Apa istimewanya menikah?

oleh -
Apa istimewanya menikah?
Gambar: editing

Yogyakarta – Aku nggak ngerti kenapa beberapa orang sangat memuja pernikahan, mengidam-idamkan kapan menikah, menyarankan orang segera menikah, dst.

Apa istimewanya menikah? Semua orang juga bisa menikah! Kalau Islam, cukup bawa 2 saksi dan ortu si cewek ke depan penghulu.

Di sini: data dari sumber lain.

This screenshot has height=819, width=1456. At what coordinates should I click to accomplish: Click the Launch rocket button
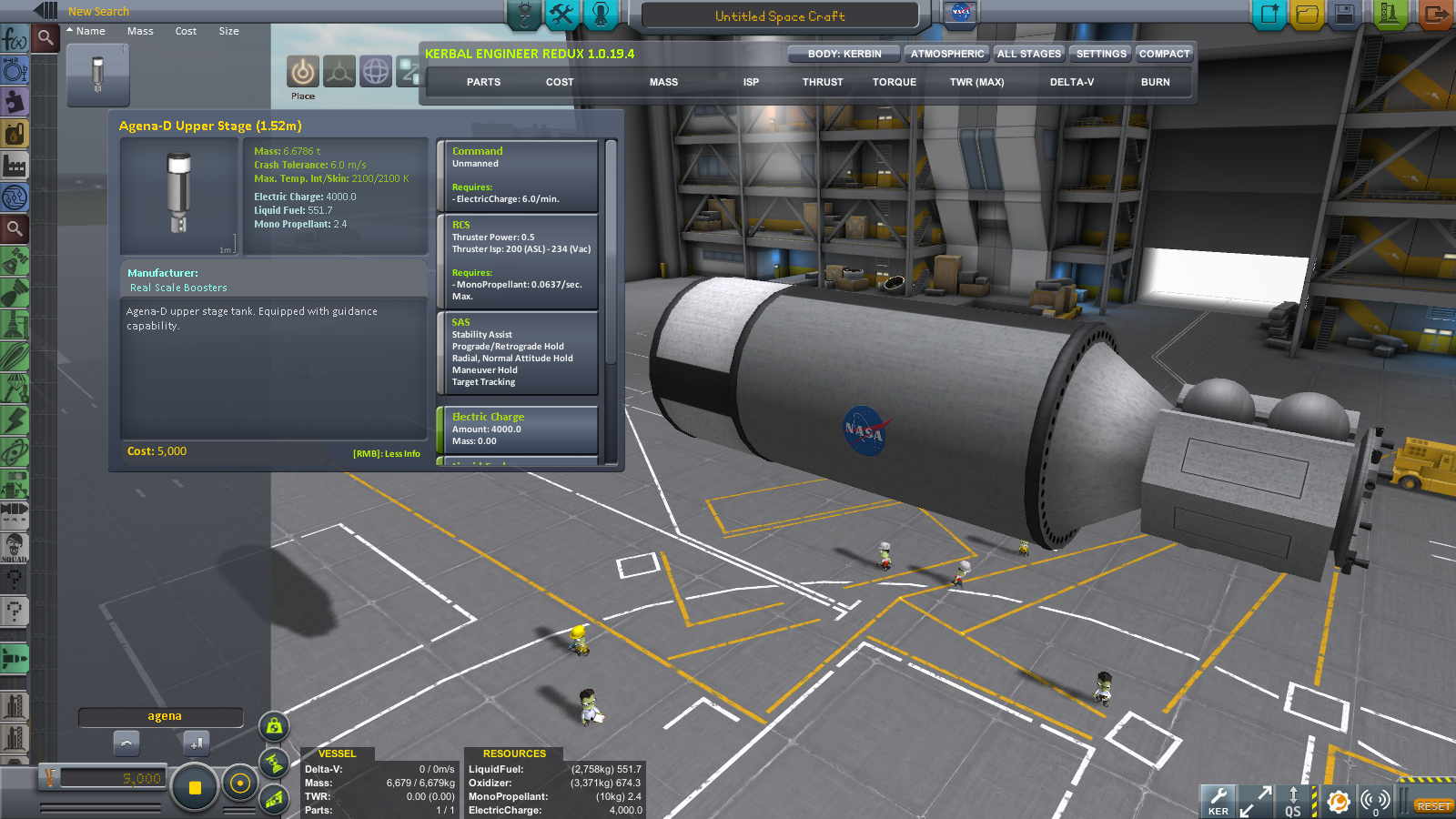pos(1389,15)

Bahkan sekarang kalau mau, nikah di KUA gratis tis tissss!

And voila… Dengan nol rupiah, kamu dan pasanganmu yang entah sudah saling mengenal berapa bulan tersebut bisa melakukan hubungan seks yang legal tanpa dosa atau digrebeg warga, serta anakmu nanti bisa diuruskan akta kelahiran kalau memang punya anak.

Semua orang menikah. Tak ada yang akan mengelu-elukanmu di jalan karena kamu menikah, memberi medali, piala, atau piagam seakan-akan meresmikan hubungan romantikmu di atas dokumen negara adalah sebuah prestasi yang langka dan luar biasa.

Everyone gets married. Why are you exaggerating such banal, mundane “social construct”?

Yang lebih buruk, menganggap pernikahan sebagai pil yang akan secara ajaib menyelamatkanmu dari semua masalah: masalah status sosial seperti dipanggil perawan tua sama tetangga, masalah finansial seperti biar ada yang nafkahin, masalah keluarga seperti biar bebas dari cengkraman ortu, masalah psikologis seperti kesepian, biar ada yang menemani, biar ada tempat menyalurkan hasrat wikwik, melengkapi separuh jiwa dst, atau hal seremeh “nikah biar kayak orang-orang aja”.

Selamat, Anda tertipu. Dalam jangka panjang, menikah dengan alasan-alasan yang salah akan membawa penderitaan.

Pernikahan bukanlah pil yang bisa langsung ditelan untuk menyelesaikan semua persoalan. Pernikahan justru adalah rangkaian persoalan baru: menghadirkan pasangan dan keluarganya ke hidup kita, yang kalau kita apes, akan berpotensi jadi sumber neraka dunia.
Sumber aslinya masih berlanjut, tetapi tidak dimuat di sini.